Links round-up

Hi all,

Can someone please explain to me why, every time it gets even slightly warm for a few days, we get an arctic blast of sub-zero temperatures, like being slapped in the face by an angry snowman? Waiting for spring to actually happen makes me feel like Silvio: just when I thought I was out, they pull me back in. I’m so desperate for warmth and sunshine that I’ve started watching the West Indian domestic cricket, just to be reminded what a hot country looks like. One compensation: this amazing video of Shiv Chanderpaul (still scoring runs, aged three-hundred and twenty-four) running out his son. I felt my age when I realised I identify with Chanderpaul Senior, rather than Junior.

  1. Remember in Moneyball, where the woman who inspired the Sabermetrics movement that transformed baseball was being showered with praise? Of course you don’t, because it didn’t feature at all. Sports and statistics are two stereotypically ‘male’ obsessions, but Sherri Nichols, an outsider in each had an important (and hugely under-celebrated) influence on both. A very long read, but worth your time. “I know how hard it is to be in a field where there’s nobody like you… It’s a constant subtle message that maybe you don’t belong, that when you screw up maybe it’s more than just a mistake.”
  2. More on gender: There’s a school of thought that increasing the prominence of female role models in positions of decision making power will spur greater female participation in politics. Here’s another theory of change: put a troglodyte with extremely questionable sexual politics in the top job, and they’ll be so pissed off they flood into the system to force change. Danielle Kurtzleben makes the case. Also: one of the bigger problems with owning a business, if you’re a woman, seems to be that people just don’t want to buy from you.

Material:
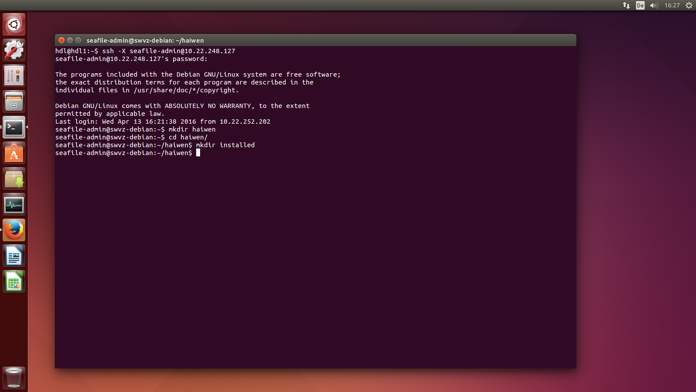696x392 pixels.
Task: Open the tweak tool with sliders icon
Action: click(x=14, y=75)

Problem set:
1. Answer these questions from the links round-up, one line each:
(a) Whom did Shiv Chanderpaul run out in the video?
(b) Which woman does the round-up credit with inspiring the Sabermetrics movement?
(c) Who makes the case for the second theory of change about female participation in politics?
2. List every person the links round-up refers to by name.
3. Continue the links round-up, picking up after its final sentence.

Response list:
1.
(a) His son.
(b) Sherri Nichols.
(c) Danielle Kurtzleben.

2.
Silvio
Shiv Chanderpaul
Sherri Nichols
Danielle Kurtzleben

3.
  3. That sound you hear is the heavenly chorus that announces a new paper co-authored by Nick Bloom. This time, David McKenzie reports on the ten-year follow up to their seminal experiment on management practices in Indian firms, which provided causal evidence that management matters for firm productivity. Incredibly, gains persist ten years later. Even more excitingly, firms that had both plants that received the management support and plants that didn’t demonstrate convergence: that is, the plants that didn’t get the support improved towards the level of the plants that did, demonstrating within-firm spillovers. Equally interesting: the firms that didn’t get any support at all do not converge. Competition is still not quite doing its job. Related: you know what else increases productivity (and exports)? Migration.
  4. Michael Young was a Labour grandee, an architect of the 1945 election manifesto, and co-founded the Open University. He also wrote a book predicting that meritocracy would eventually create barriers to social mobility and cause enormous unrest, and a revolution of sorts, led by the excluded. The Economist reckons this is part of the Brexit story.
  5. Jean Dreze does seem like an amazing man. This tribute, by a fellow Indian academic, is very moving.
  6. I’m a happiness sceptic. Tim Harford seems to be as well. This strengthens my priors substantially…
  7. Lastly, The Ringer are running a Jordan-LeBron week. The basketball side of this question will never be settled (Jordan was unbeatable when he had a very good supporting cast, but before Pippen joined him, he never got out of the first round of the playoffs; LeBron never made teams invincible, but he could pick four dudes from Chicken Cottage on the corner and get to the finals). But this article really gets at why I have far more affection for LeBron than Jordan: he’s a far more inspiring character when you take the ball out of his hands.

Have a great weekend, everyone!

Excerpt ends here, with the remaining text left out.